Berry argues the human economy as a whole depends, as it always has, on nature and the land economy. The economy of land use is our link with nature. Before we can make authentic solutions to the problems of credit and spending we have got to begin by treating our land with the practical and effective love that alone deserves the name of patriotism. He proposes there should be another major in our universities- Homecoming.
That our universities would help us explore “what it means to be a human in a living world.” We should be asking how the things we construct connect to the enveloping eco-sphere. Do they love the ground on which they stand? Just as modern design build study is focusing on nature to learn how to build our buildings, business people need to look at nature and understand it to learn how to run our businesses in harmony with it. That is sustainability. Homecoming is local adaptation; a species either adapts to its environment or it dies. How have we accepted this truth for every species except for humans? Homecoming won’t create intellectual heroes; instead it begins with a confession of ignorance. Most of us are to a certain extent more ignorant of our land than our forefathers were when they discovered this land.

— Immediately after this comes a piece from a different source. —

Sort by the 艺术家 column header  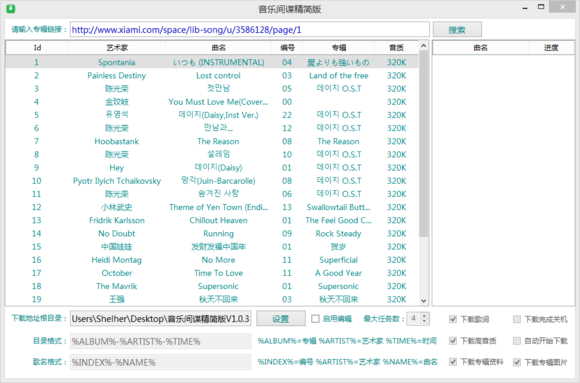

This education will require and acceptance of locality. Berry refers to it as “home place.” Before we create local businesses and use our creative imagination to improve our land, we have to understand and know our land. If we somehow were able to migrate the millions of smart people currently creating industrial programs to create programs that stressed respect of the land, I believe our future would be much more secure.
I believe that the future’s most organic, efficient and profitable businesses will be created by entrepreneurs that care for their land as they care for a friend and will be known as people of their land.